Dataset entries
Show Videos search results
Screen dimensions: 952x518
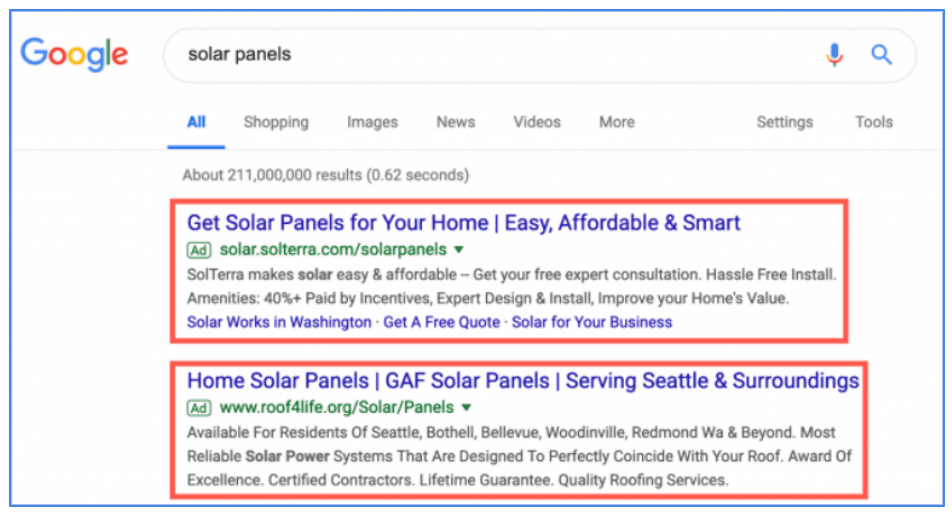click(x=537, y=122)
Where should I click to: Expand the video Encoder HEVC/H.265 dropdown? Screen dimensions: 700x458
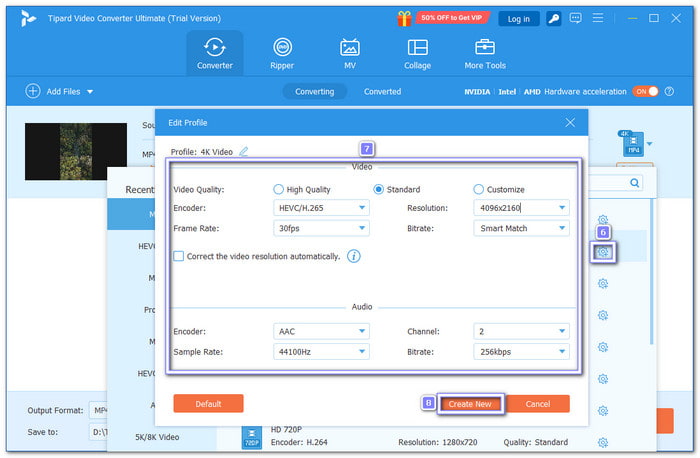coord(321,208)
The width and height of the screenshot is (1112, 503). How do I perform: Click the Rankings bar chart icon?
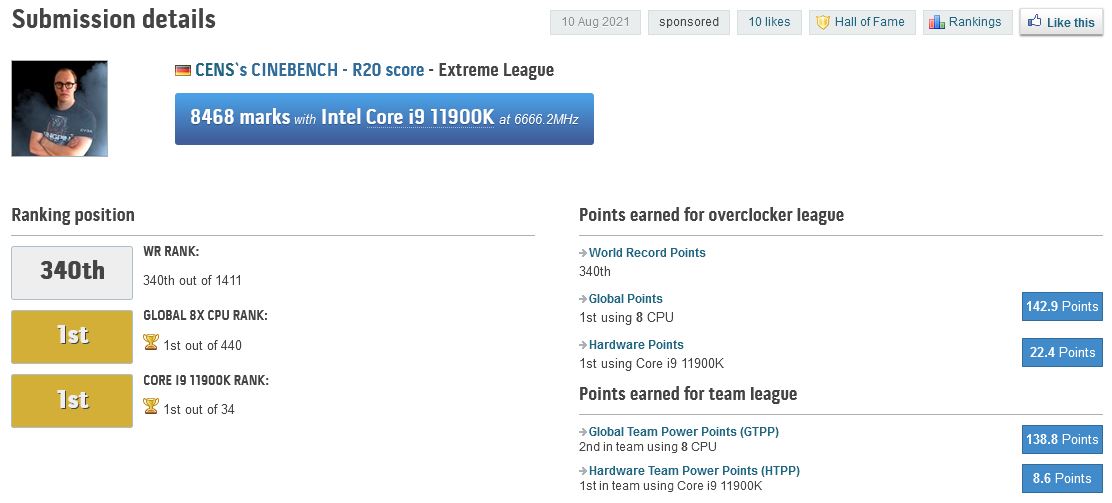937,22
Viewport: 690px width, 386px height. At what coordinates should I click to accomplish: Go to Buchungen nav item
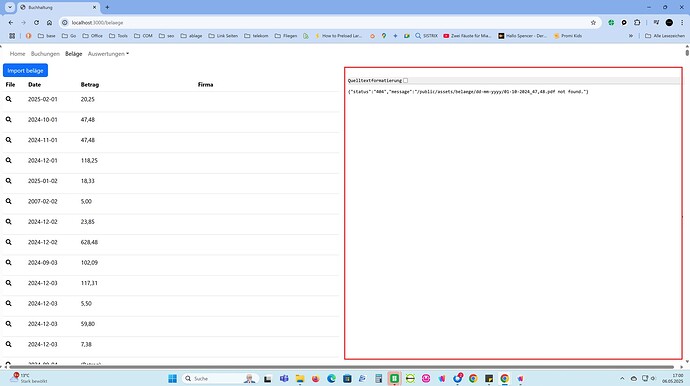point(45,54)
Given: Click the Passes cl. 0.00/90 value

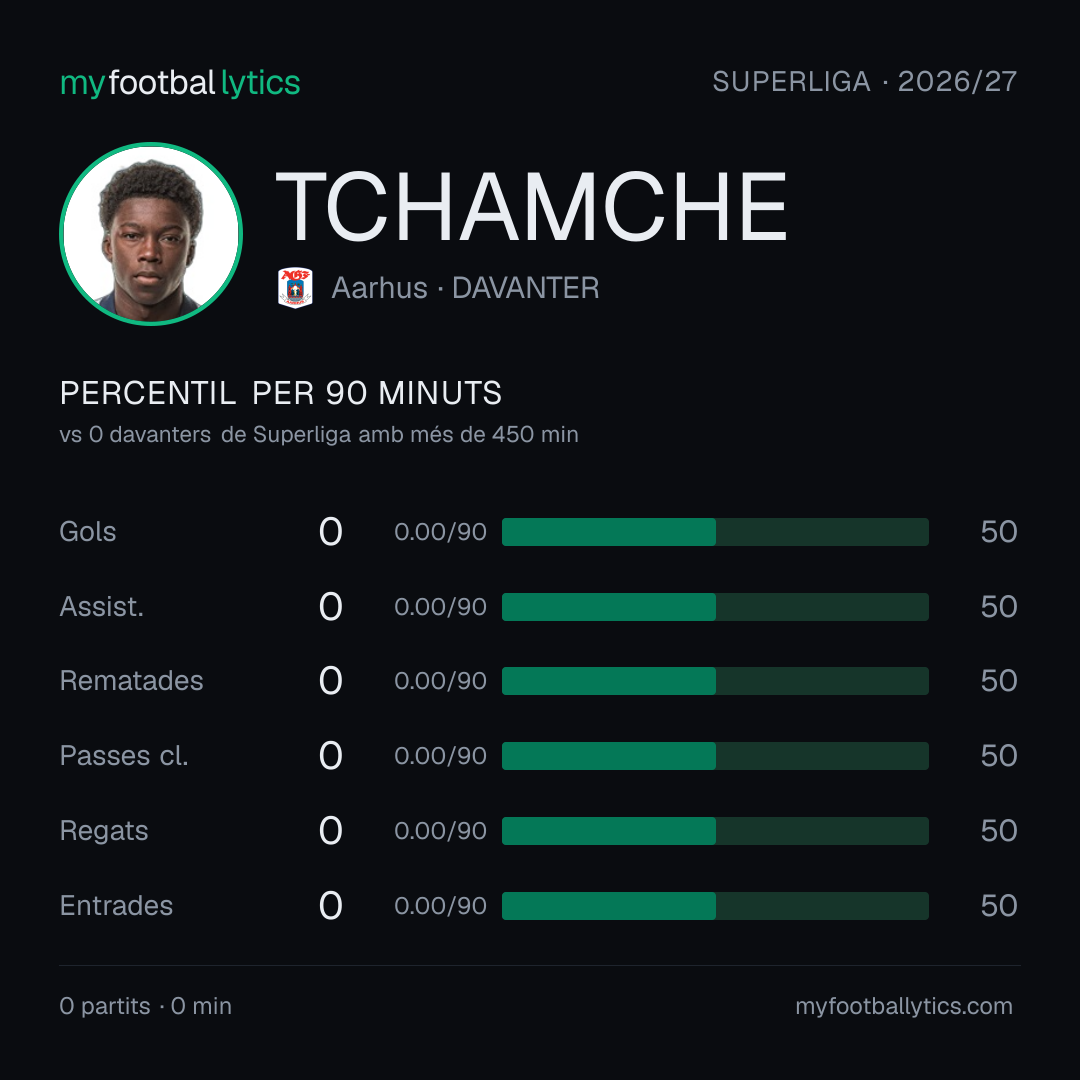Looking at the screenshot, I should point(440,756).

ASSIGNMENT
All entries must be written out again exactly as given, with no pictures in the copy.

ANSWER BELOW
Show Videos search results
Screen dimensions: 952x518
click(x=537, y=122)
Where should I click to: Expand the video Encoder HEVC/H.265 dropdown? Screen dimensions: 700x458
coord(321,208)
The width and height of the screenshot is (1112, 503). How do I perform: Click the Rankings bar chart icon?
937,22
Viewport: 690px width, 386px height. At what coordinates should I click to accomplish: Go to Buchungen nav item
point(45,54)
Given: Click the Passes cl. 0.00/90 value

Looking at the screenshot, I should point(440,756).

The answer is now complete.